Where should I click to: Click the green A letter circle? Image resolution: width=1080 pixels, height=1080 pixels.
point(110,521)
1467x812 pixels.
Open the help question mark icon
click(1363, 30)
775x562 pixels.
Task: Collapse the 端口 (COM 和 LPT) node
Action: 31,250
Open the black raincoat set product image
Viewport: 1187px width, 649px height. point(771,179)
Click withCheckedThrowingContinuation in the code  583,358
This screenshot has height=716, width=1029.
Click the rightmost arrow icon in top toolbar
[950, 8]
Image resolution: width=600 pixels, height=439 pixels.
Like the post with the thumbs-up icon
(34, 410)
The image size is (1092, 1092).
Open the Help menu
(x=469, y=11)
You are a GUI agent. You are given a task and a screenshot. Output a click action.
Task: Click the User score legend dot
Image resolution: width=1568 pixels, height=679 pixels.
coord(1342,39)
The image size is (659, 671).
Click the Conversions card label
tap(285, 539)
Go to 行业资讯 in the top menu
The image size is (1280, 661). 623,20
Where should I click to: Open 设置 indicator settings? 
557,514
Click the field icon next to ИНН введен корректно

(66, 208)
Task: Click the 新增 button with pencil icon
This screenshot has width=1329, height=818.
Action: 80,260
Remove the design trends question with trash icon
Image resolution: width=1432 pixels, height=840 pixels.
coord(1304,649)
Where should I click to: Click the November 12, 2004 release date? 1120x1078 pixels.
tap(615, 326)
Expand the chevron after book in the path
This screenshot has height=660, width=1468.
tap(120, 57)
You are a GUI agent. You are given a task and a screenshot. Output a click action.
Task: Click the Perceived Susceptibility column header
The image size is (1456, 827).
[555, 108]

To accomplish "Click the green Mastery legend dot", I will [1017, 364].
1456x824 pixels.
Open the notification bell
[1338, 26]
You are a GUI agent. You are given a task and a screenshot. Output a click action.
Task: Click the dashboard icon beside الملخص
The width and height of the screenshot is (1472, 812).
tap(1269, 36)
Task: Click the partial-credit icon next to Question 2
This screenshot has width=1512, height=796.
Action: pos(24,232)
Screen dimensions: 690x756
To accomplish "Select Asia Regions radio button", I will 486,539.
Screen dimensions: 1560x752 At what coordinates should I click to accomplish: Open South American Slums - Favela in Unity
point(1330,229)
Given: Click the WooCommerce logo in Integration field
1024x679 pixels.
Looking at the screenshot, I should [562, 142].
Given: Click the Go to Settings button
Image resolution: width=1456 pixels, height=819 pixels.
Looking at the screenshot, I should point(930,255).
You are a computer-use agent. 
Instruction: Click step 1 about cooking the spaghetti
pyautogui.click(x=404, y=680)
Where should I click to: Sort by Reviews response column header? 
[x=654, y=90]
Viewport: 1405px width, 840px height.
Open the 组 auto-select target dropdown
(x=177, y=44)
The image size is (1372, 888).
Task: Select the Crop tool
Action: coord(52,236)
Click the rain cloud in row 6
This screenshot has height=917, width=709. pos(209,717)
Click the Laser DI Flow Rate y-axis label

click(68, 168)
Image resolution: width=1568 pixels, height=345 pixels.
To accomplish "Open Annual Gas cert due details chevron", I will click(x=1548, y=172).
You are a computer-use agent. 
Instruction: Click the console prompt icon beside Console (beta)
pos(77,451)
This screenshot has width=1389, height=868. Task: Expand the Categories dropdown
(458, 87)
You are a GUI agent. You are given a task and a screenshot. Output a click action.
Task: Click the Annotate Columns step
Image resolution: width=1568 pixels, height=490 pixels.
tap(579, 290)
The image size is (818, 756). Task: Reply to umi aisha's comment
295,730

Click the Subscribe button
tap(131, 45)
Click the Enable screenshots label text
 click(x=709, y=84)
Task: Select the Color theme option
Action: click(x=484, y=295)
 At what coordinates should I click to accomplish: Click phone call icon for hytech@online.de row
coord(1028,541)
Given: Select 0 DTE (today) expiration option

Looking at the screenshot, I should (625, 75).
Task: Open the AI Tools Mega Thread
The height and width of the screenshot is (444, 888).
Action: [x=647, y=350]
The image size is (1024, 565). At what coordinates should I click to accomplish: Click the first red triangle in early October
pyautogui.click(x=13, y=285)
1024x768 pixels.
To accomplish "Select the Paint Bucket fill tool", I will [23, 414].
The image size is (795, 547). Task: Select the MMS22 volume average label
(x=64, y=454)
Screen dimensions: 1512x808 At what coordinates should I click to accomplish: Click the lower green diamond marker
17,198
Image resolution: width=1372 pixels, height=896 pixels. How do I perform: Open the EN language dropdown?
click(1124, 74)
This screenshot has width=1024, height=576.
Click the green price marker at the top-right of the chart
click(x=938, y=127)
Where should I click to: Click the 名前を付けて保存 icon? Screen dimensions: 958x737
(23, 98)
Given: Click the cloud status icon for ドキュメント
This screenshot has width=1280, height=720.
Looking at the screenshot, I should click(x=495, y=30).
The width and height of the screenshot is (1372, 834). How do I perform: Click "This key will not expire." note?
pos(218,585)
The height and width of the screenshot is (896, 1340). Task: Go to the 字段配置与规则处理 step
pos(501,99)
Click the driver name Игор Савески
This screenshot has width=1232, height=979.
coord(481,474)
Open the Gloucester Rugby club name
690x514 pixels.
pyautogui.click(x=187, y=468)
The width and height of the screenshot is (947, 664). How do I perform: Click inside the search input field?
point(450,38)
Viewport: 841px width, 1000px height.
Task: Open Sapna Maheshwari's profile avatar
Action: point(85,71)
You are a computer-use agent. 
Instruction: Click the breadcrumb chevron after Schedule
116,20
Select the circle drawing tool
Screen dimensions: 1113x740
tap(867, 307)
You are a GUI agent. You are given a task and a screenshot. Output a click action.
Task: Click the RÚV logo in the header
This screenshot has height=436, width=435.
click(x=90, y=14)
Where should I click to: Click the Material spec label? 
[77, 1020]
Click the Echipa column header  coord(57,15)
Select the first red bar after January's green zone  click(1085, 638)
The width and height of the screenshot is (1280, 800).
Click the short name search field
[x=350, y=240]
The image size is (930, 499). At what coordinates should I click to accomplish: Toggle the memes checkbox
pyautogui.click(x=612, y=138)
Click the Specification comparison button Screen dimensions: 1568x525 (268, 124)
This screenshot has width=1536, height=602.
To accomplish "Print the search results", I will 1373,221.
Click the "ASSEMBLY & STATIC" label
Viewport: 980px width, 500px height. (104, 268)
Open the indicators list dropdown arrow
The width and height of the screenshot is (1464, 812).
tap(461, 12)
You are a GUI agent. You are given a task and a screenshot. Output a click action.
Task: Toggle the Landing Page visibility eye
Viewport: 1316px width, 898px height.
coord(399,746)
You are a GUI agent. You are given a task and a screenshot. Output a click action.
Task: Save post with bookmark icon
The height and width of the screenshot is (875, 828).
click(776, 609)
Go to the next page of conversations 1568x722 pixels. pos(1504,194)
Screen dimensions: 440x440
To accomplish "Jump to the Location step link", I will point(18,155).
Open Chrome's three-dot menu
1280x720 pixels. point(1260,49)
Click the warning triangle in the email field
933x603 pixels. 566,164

- - -

Reproduce the rows word for word, starting with the very first line and going on through the line with "Viewport: 1187px width, 649px", including both of those lines.

Exercise result>
Where should I click to: Click the green A letter circle? Image resolution: width=1080 pixels, height=1080 pixels.
point(110,521)
1467x812 pixels.
Open the help question mark icon
click(1363, 30)
775x562 pixels.
Task: Collapse the 端口 (COM 和 LPT) node
Action: 31,250
Open the black raincoat set product image
Viewport: 1187px width, 649px height. point(771,179)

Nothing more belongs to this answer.